PROBLEM STATEMENT: Scan the records below for the line with "Task: Save post with bookmark icon" and the line with "You are a computer-use". Repeat those two lines and every line between them exactly, and nothing else.

=== RECORDS SHOWN ===

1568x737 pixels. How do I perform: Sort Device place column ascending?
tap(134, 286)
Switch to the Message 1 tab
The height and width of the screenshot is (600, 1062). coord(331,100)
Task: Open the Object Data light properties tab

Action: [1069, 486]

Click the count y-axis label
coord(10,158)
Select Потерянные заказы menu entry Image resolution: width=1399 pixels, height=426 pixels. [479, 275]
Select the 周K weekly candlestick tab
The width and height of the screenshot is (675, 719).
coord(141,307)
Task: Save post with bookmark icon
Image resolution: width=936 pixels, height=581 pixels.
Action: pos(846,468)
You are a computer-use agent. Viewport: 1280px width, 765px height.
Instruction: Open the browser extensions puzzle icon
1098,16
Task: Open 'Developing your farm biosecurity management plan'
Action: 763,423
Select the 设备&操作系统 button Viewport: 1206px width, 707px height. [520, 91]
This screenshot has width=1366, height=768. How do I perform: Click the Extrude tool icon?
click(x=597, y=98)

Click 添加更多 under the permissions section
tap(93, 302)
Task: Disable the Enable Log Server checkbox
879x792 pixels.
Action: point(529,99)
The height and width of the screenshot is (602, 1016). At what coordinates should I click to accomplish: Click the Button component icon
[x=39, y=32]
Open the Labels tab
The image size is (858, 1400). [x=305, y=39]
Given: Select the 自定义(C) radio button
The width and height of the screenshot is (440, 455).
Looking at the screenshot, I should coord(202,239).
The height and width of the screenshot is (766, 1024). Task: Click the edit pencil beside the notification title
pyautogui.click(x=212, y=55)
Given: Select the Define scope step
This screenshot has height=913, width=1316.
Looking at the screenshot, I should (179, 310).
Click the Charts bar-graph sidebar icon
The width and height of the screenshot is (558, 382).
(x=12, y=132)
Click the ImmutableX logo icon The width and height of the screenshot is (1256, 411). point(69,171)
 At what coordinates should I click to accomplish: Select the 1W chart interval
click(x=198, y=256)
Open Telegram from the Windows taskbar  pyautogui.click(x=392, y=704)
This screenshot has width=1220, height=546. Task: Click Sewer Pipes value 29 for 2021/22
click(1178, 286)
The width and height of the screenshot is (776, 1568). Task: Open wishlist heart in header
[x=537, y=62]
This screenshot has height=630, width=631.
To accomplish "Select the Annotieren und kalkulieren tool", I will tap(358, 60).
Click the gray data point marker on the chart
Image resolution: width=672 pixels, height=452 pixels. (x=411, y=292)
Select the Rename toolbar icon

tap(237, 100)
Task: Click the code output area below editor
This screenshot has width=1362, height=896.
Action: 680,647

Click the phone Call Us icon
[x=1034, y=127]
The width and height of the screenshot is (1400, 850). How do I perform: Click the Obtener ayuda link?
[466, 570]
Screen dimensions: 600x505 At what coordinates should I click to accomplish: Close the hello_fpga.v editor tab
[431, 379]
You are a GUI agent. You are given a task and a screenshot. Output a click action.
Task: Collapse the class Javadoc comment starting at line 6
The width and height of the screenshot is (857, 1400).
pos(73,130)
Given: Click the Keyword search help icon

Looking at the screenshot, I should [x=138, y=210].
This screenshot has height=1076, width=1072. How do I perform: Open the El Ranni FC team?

===

TASK SOLUTION:
Task: Save post with bookmark icon
Image resolution: width=936 pixels, height=581 pixels.
Action: pos(846,468)
You are a computer-use agent. Viewport: 1280px width, 765px height.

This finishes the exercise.